We introduce the strongly generalized differentiability in terms of the generalized Hukuhara difference. For $a, b \in {\hat{F}}^{4 n}$ , if there exists $c \in {\hat{F}}^{4 n}$ such that a = c + b or b = a + (-1) c, then we call c the difference of a and b and denote it as a ⊖ b = c.

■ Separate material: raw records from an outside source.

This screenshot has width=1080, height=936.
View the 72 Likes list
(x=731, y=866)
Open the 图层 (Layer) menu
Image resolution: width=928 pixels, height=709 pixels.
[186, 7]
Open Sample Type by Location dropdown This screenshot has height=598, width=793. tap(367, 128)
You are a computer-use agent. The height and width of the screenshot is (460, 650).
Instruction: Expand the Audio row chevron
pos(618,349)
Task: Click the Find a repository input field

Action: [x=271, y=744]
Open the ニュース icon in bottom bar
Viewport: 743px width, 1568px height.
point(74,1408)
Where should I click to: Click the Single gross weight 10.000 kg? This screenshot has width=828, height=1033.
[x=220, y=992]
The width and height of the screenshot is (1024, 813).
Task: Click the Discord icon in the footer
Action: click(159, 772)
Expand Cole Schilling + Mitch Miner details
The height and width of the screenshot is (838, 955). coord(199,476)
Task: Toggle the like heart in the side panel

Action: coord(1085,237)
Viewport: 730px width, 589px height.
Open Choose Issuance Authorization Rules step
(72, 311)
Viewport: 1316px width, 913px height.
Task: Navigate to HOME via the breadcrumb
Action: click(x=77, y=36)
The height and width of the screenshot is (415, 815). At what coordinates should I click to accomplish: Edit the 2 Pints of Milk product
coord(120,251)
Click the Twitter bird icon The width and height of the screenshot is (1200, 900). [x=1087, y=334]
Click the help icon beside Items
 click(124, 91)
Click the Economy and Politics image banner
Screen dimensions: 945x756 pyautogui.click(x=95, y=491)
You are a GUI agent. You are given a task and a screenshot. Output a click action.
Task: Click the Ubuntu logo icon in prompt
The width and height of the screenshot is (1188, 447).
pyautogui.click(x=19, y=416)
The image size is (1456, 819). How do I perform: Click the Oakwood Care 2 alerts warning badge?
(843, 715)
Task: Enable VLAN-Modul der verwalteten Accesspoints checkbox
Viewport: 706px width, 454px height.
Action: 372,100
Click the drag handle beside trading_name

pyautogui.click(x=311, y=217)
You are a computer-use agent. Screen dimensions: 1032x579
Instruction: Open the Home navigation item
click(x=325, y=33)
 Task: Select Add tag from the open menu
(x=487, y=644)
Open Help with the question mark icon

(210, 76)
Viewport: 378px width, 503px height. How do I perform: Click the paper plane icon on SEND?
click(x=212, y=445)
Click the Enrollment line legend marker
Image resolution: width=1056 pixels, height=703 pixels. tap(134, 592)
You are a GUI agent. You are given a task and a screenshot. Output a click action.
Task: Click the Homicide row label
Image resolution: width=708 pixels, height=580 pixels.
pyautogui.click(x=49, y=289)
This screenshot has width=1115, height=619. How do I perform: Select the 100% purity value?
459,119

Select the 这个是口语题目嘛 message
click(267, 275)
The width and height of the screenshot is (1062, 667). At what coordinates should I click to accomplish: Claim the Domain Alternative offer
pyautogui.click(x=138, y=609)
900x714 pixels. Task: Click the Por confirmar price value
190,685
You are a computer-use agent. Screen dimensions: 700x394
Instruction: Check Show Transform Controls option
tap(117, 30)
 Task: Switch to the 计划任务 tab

A fuzzy-valued function F defined on the bounded, simply connected domain $Ω \subset ℝ^{3}$ is a mapping $F : Ω \to {\hat{F}}^{4 n},$ and F can be represented in a form $F = \sum_{j = 0}^{3} e_{j} F_{j} (x) .$ Its conjugate $\bar{F}$ is defined by $\bar{F} = e_{0} F_{0} (x) ⊖ \sum_{j = 1}^{3} e_{j} F_{j} (x),$ where x = (x₁, x₂, x₃) ∈ Ω and F_j (x) , j = Λ are continuous fuzzy-valued functions.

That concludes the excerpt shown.